**Stored data entries**
◇ ◇ ◇
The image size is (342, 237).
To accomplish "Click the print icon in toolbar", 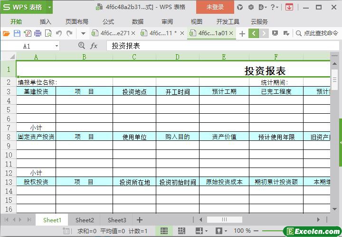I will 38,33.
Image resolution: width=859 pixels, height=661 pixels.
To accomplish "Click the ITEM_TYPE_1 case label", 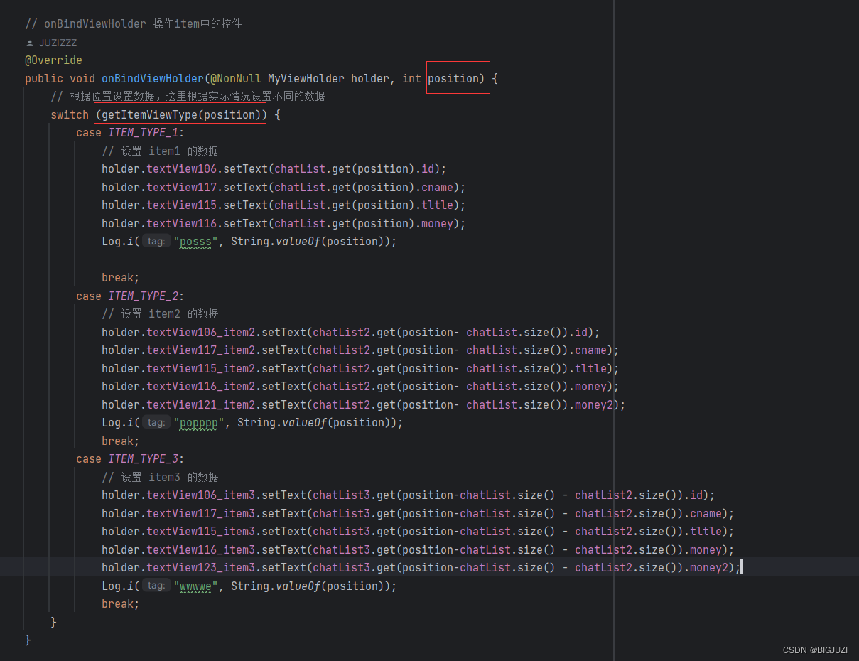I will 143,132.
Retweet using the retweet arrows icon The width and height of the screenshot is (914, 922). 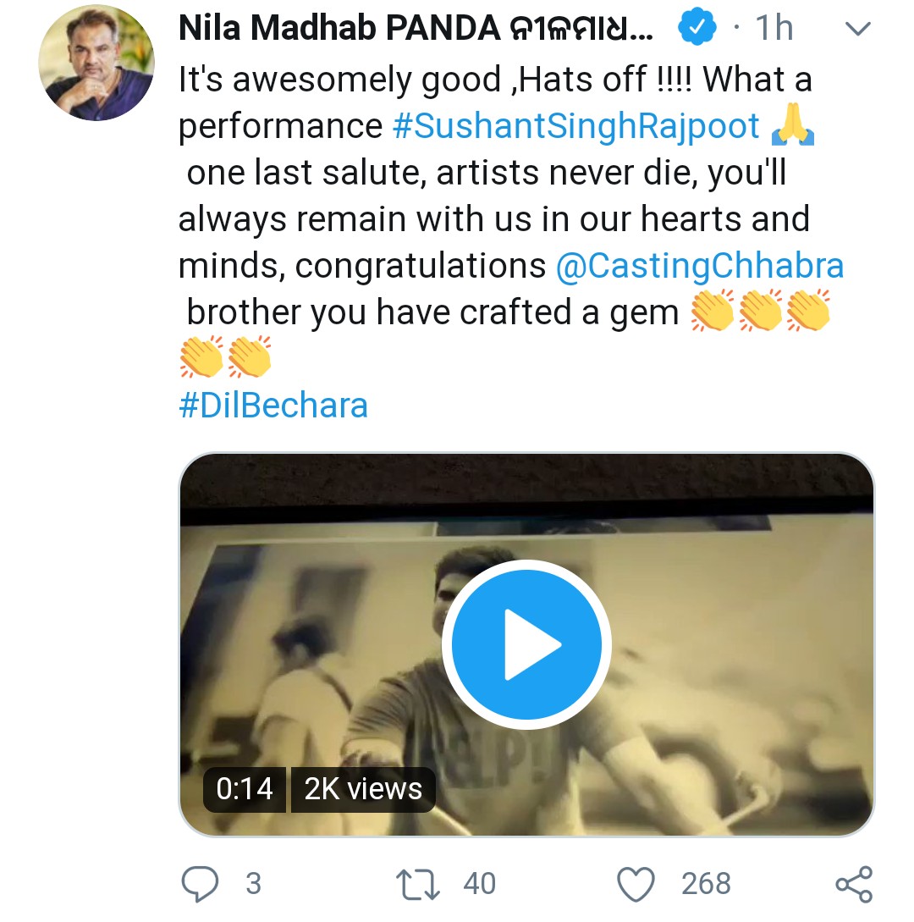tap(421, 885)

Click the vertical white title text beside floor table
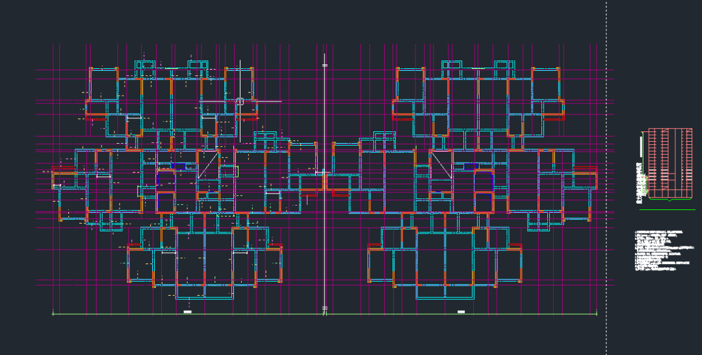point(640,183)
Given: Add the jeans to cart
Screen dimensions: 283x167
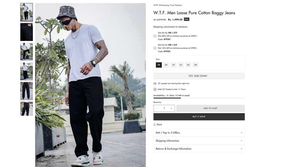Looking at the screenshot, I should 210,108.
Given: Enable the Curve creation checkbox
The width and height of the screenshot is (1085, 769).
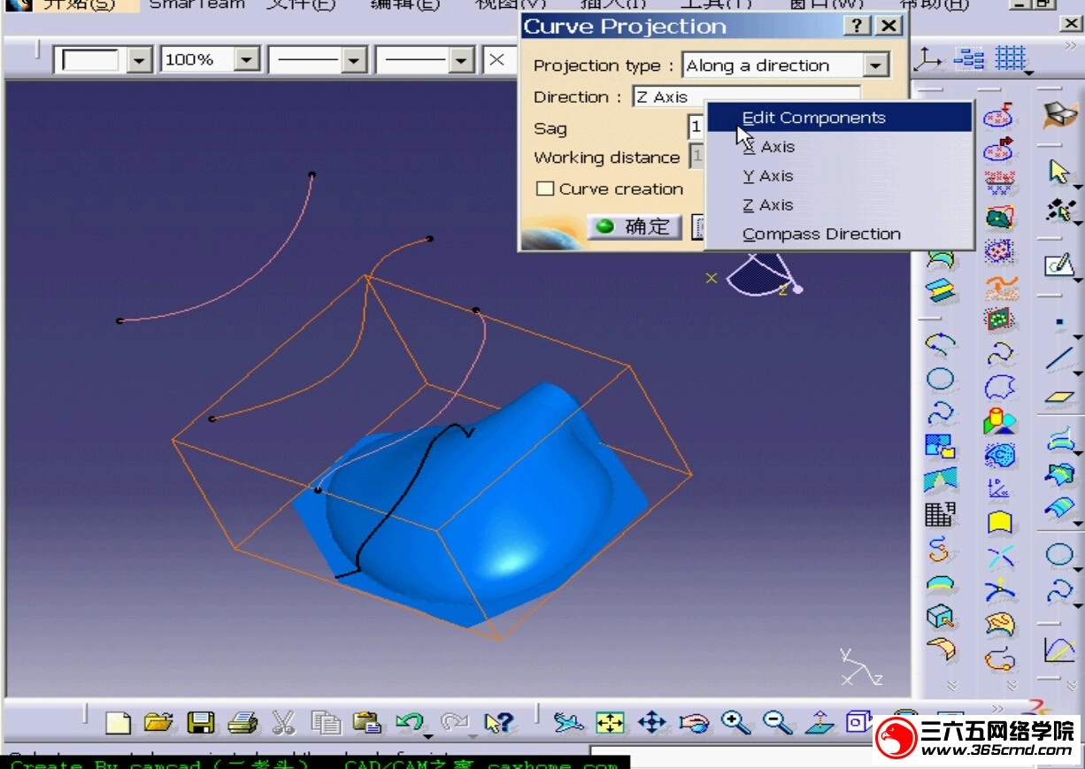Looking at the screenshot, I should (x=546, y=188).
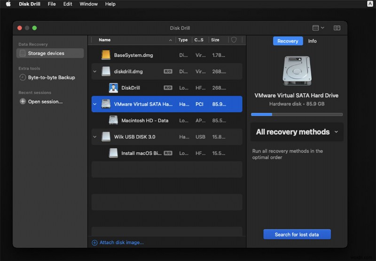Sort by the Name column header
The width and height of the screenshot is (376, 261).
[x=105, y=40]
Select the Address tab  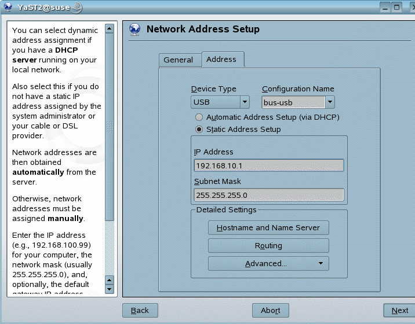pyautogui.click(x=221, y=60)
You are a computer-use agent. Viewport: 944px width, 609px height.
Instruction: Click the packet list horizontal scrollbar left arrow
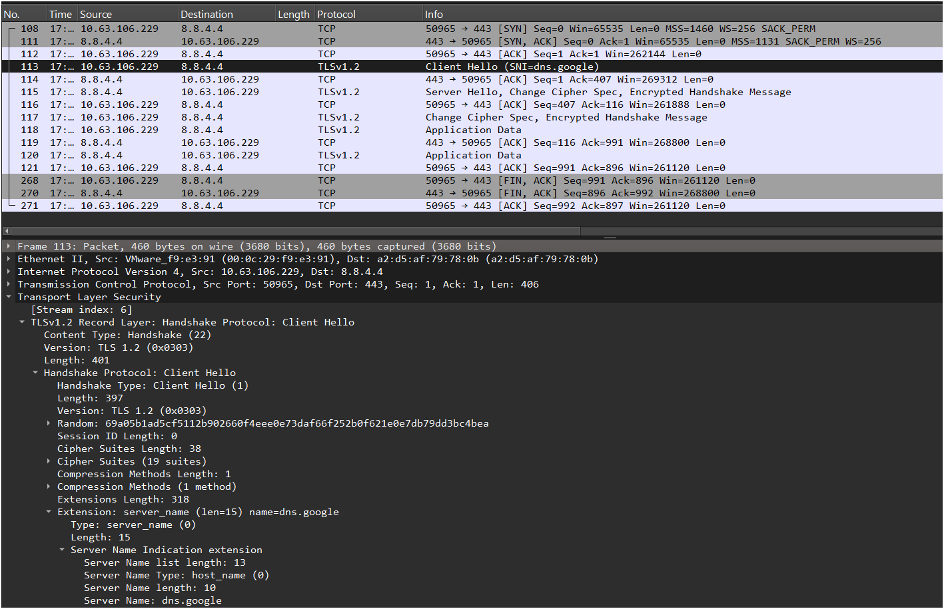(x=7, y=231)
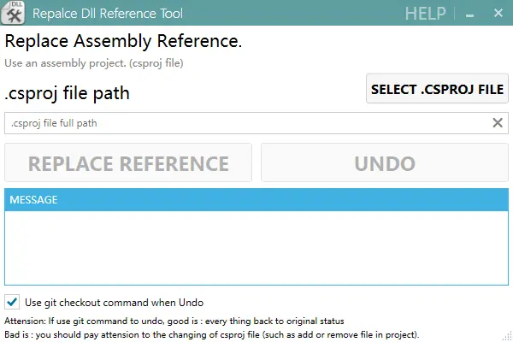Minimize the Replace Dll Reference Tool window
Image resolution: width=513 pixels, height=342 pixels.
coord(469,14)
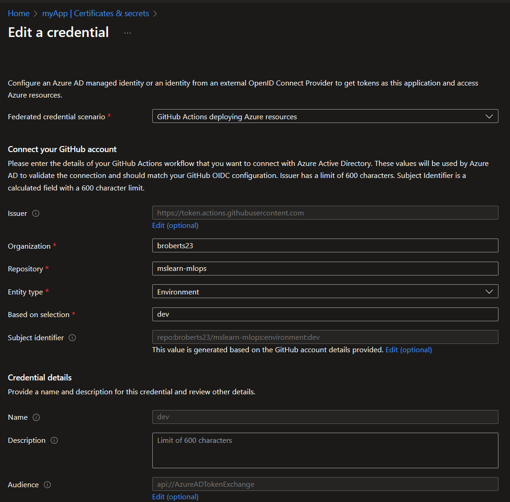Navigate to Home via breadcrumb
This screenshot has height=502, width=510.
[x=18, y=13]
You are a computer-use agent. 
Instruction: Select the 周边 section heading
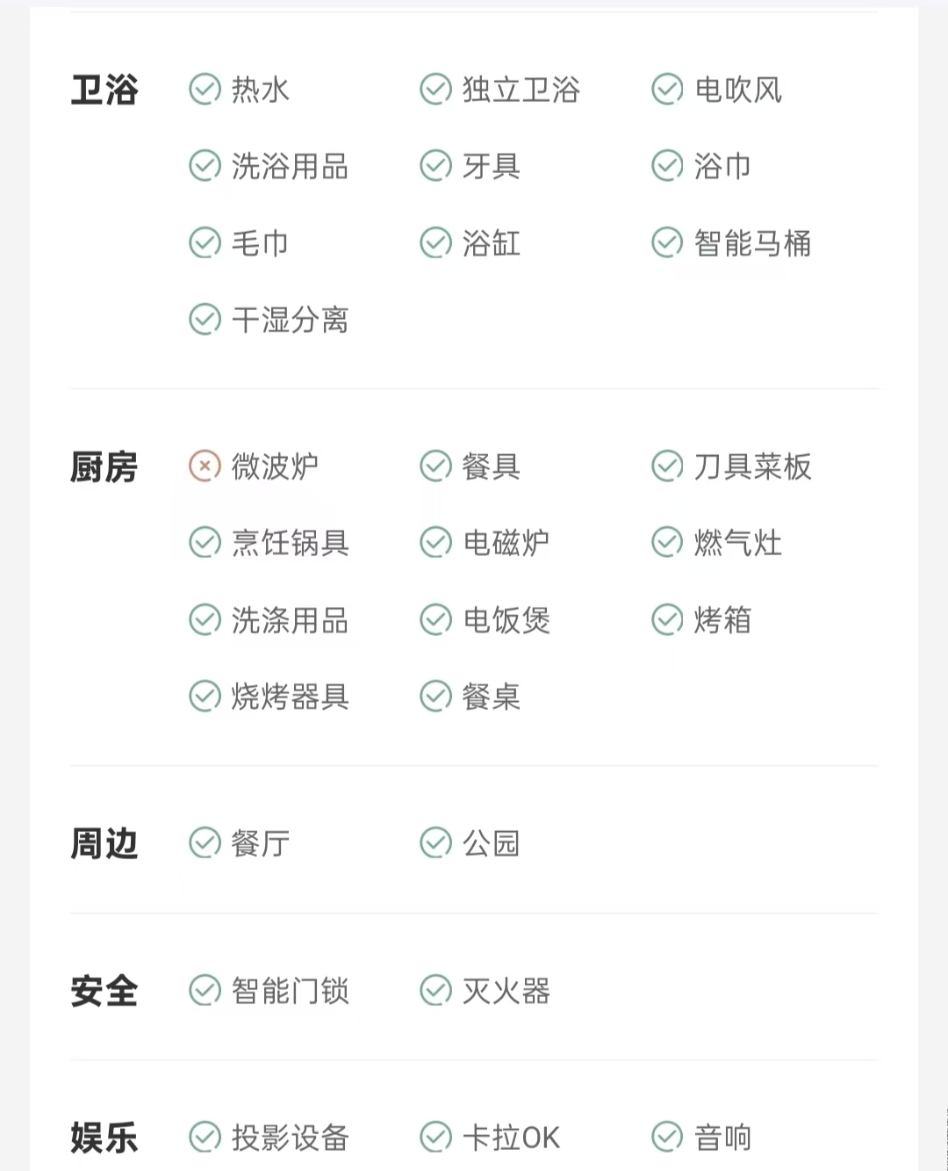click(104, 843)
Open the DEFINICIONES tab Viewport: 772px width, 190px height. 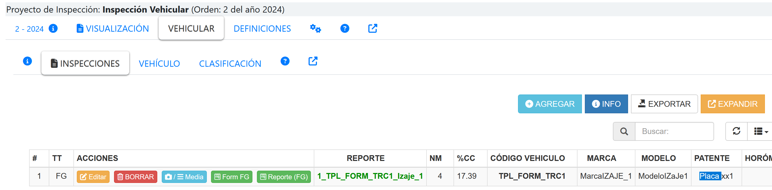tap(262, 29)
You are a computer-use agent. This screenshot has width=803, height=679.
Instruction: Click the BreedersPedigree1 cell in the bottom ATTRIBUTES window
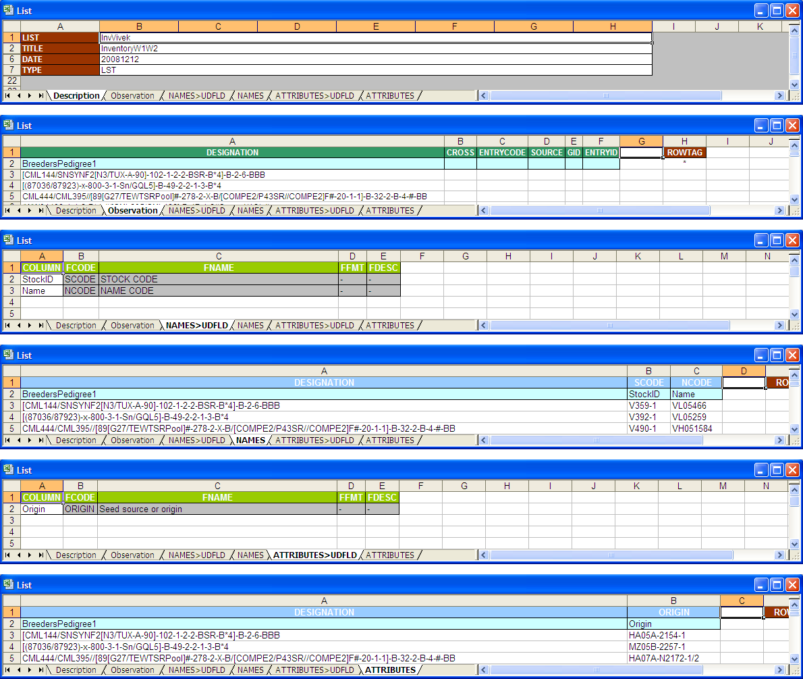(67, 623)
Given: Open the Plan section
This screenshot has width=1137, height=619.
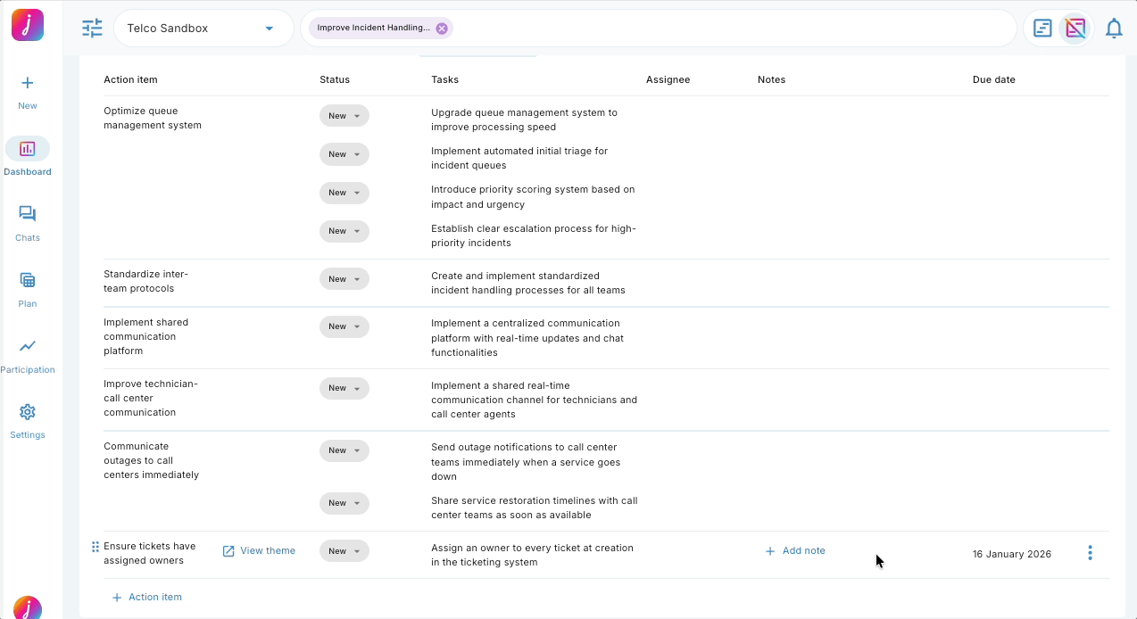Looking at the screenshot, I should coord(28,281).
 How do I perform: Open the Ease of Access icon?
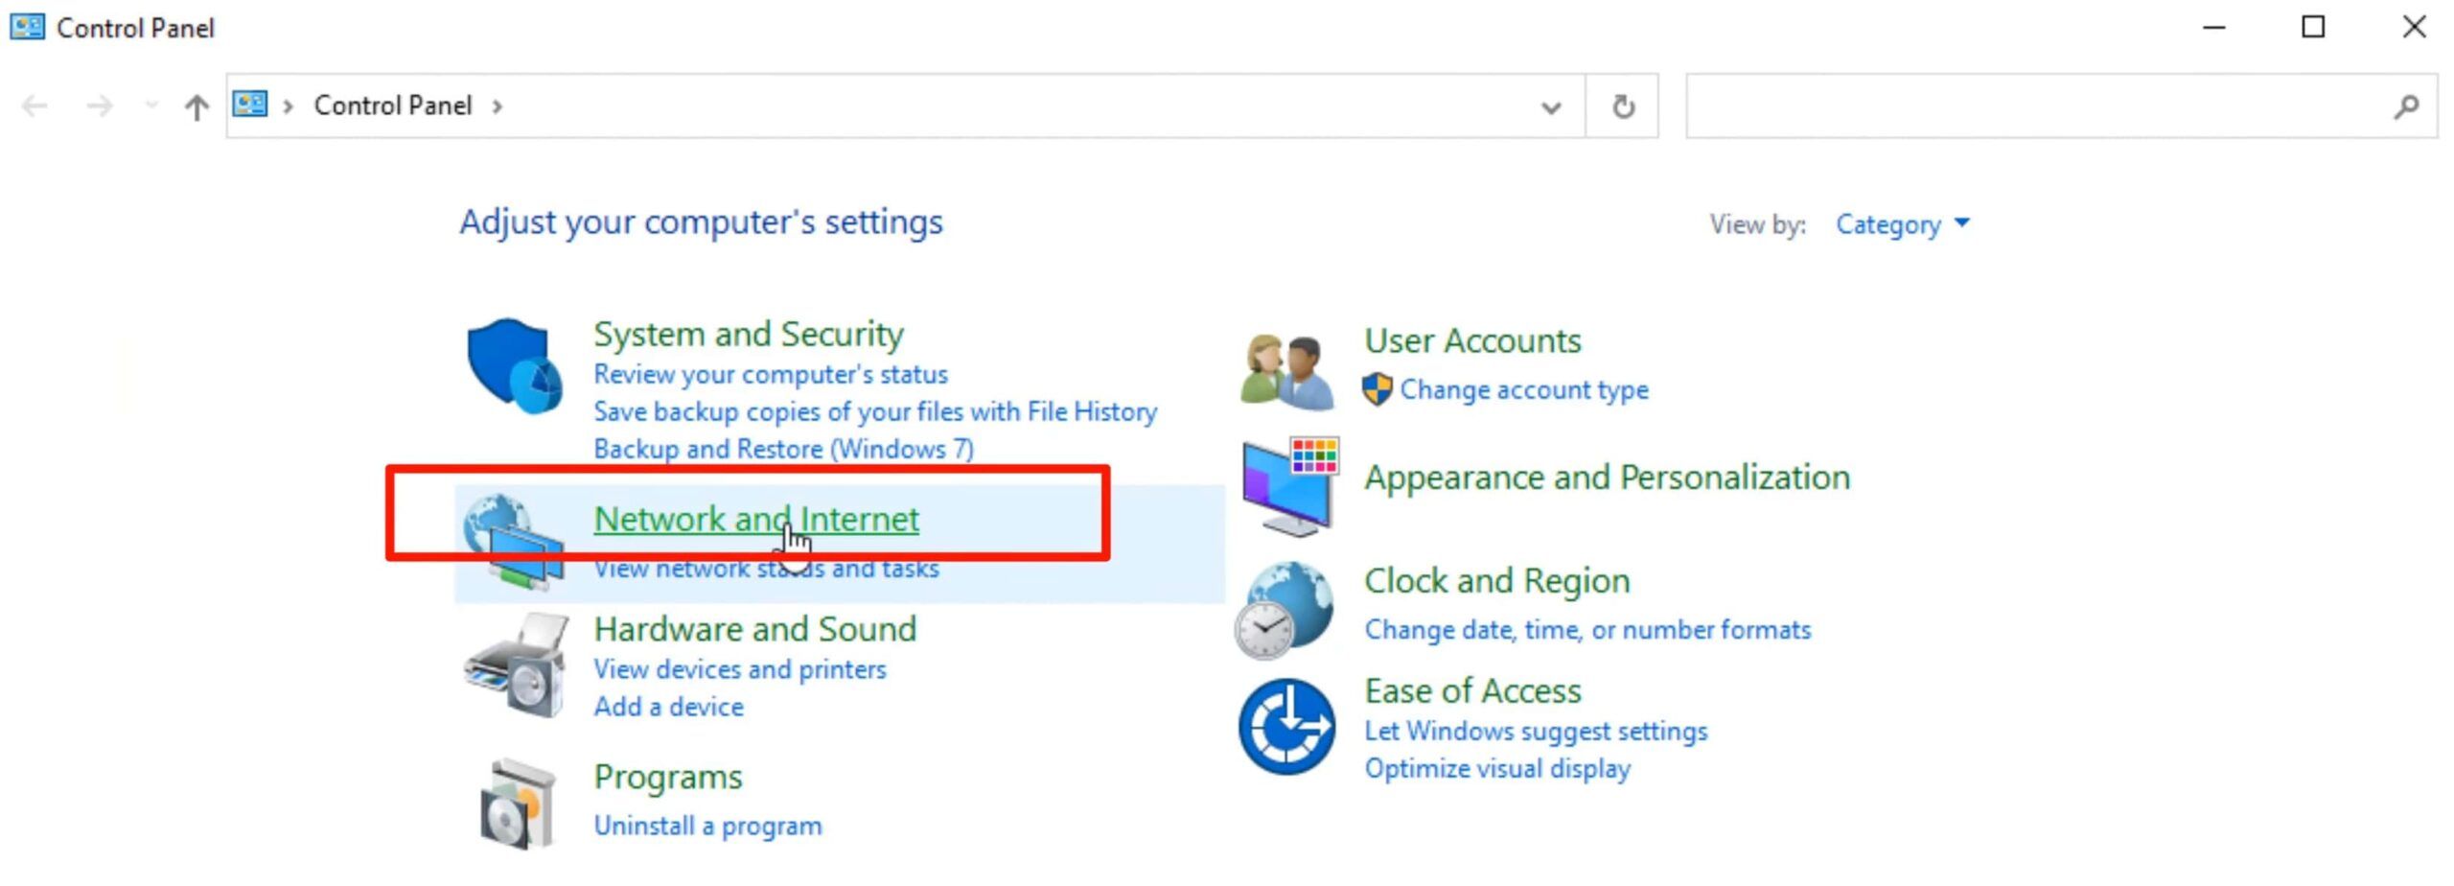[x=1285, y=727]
◇ ◇ ◇
**EXERCISE DESCRIPTION**
Report how many lines of the data above include "computer", giving the number and no other words.

**THE ANSWER**
3